Ad accoglierli trovanol’amico di vecchia data Martin (Sharlto Copley), il quale li porta in una delle solite escursioni fatte nel mezzo della natura selvaggia; anche se amico dei leoni, quest’ultimo avverte tra le selve un pericolo minaccioso, sotto forma di predatore felino , pronto ad uccidere chiunque gli capiti a tiro.

Ormai bloccati con il proprio veicolo, Martin e le sue due figlie dovranno far sì di trovare la salvezza in qualsiasi modo, andando incontro alle dure leggi della natura e cercando di non entrare a far parte della catena alimentare del luogo.

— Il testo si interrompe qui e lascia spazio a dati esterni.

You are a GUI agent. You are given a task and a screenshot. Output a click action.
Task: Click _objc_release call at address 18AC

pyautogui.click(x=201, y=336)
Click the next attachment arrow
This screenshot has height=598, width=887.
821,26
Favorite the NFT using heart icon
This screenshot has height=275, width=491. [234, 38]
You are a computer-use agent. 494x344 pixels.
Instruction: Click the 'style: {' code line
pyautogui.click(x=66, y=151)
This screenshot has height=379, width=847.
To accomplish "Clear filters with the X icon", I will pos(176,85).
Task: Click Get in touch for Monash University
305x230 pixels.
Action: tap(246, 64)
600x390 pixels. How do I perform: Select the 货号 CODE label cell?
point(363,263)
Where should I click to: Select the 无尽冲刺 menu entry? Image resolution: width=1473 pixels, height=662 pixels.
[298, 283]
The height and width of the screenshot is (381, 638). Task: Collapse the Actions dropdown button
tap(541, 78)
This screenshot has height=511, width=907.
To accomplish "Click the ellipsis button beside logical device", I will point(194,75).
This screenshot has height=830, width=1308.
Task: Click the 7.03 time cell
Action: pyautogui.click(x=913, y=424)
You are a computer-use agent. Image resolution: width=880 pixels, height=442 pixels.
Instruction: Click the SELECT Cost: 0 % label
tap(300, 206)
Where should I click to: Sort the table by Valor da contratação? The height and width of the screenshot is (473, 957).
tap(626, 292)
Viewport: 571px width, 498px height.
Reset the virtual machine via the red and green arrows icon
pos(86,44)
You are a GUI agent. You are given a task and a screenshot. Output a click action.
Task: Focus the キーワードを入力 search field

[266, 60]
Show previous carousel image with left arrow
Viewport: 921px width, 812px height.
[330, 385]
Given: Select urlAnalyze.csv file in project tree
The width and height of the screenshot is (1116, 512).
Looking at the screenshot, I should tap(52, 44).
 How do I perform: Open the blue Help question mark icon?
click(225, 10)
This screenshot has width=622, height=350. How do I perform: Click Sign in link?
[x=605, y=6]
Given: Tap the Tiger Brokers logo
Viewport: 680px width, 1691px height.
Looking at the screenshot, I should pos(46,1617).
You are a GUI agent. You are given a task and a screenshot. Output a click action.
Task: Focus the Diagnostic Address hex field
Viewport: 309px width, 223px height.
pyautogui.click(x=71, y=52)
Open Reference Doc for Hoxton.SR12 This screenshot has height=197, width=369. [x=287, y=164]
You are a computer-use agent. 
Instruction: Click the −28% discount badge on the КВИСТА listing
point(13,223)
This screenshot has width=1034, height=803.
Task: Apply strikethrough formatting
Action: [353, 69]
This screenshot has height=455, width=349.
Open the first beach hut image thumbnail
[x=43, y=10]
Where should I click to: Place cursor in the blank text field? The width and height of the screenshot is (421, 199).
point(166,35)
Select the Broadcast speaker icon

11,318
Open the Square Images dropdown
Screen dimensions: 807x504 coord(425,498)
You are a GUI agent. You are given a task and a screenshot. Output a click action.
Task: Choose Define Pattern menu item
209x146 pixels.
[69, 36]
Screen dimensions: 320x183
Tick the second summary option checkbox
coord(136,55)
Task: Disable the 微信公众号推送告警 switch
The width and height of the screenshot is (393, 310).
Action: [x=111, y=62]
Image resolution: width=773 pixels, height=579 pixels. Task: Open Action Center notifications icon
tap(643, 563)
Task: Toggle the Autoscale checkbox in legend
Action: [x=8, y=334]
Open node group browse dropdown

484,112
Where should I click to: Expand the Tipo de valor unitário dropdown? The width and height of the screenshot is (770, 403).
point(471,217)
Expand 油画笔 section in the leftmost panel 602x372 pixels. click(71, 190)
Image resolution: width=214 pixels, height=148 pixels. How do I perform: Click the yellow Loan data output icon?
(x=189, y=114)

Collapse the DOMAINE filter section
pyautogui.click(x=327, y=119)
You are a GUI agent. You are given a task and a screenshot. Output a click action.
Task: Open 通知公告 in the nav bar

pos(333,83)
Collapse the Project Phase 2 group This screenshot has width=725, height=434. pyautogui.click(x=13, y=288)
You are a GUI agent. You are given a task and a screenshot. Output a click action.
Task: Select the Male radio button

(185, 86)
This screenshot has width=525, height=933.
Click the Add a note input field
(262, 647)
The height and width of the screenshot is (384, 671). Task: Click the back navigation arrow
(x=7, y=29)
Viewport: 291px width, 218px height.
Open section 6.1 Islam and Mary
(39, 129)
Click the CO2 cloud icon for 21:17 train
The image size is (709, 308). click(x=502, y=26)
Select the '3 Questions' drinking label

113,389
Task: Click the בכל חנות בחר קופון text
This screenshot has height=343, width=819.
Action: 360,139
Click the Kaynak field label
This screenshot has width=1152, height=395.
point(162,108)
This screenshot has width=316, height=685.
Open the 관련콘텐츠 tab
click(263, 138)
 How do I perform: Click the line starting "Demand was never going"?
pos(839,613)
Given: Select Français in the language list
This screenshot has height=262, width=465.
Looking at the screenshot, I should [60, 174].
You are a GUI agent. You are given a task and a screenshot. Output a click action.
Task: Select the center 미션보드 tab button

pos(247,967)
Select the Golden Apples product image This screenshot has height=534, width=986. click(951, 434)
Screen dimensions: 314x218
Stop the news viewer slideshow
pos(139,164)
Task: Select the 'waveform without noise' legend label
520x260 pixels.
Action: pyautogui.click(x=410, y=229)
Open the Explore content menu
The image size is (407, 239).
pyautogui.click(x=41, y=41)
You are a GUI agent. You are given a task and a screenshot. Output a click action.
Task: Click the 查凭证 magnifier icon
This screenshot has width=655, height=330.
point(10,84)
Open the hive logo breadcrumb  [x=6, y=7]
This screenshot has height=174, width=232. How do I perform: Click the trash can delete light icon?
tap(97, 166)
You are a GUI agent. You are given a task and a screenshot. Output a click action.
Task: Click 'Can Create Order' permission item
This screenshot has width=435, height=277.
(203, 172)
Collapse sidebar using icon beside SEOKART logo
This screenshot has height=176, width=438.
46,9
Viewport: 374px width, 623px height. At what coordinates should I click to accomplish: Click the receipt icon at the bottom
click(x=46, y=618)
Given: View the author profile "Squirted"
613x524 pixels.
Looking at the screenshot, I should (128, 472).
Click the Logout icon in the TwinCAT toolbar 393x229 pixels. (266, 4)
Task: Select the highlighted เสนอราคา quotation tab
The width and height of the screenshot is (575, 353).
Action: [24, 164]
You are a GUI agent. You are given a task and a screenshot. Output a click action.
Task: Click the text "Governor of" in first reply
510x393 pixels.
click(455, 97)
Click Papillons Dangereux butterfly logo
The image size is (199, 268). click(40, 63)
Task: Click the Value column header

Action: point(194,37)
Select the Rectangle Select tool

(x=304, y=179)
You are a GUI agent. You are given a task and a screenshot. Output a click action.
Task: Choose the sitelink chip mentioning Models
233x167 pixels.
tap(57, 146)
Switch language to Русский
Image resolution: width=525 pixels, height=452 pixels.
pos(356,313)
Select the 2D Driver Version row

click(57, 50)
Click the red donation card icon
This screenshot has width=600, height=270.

Pellicola che non mostra neanche un briciolo di originalità sin dal suo esile plot, Beast, diretto dall’islandese Baltasar Kormákur di Everest e Cani sciolti, nell’andare avanti della sua visione non fa altro che alimentare questo vuoto creativo mostrando quanto di più prevedibile e già visto in tale ambito, portando dei semi di messaggio naturalista e antibracconaggio in una storia di genere che mette al confronto un uomo tormentato, reso da un Elba coinvolto quanto basta, e le sue figlie pre adolescenti, che dire poco simpatiche è dire poco.

Si ammira il fatto che Beast ha tutta l’intenzione di voler intrattenere lo spettatore con immagini ben giostrate, tra tesi piani sequenza e una CGI che ricrea i nostri leoni in modo veritiero, almeno finché ripresi per breve tempo, solo che lo script e la verosimiglianza di determinati momenti (esagerato lo scontro finale, si sconfina troppo nell’inverosimile) non aiutano all’economia del tutto, bloccando il valore di questo film al di sotto della media, con la pecca di ambire a molto più di quello che avrebbe dovuto dare.

E a conti fatti ci si trova davanti ad un qualcosa che miscela altri titoli accostabili per tematica e ispirazione (i già citati Jurassic Park e Prey – La caccia è aperta, ma anche il recente Rogue di MJ Bassett), senza neanche brillare minimamente di carattere proprio, nemmeno per un fotogramma, e senza lasciare un benché minimo brivido nei suoi mediocri risultati.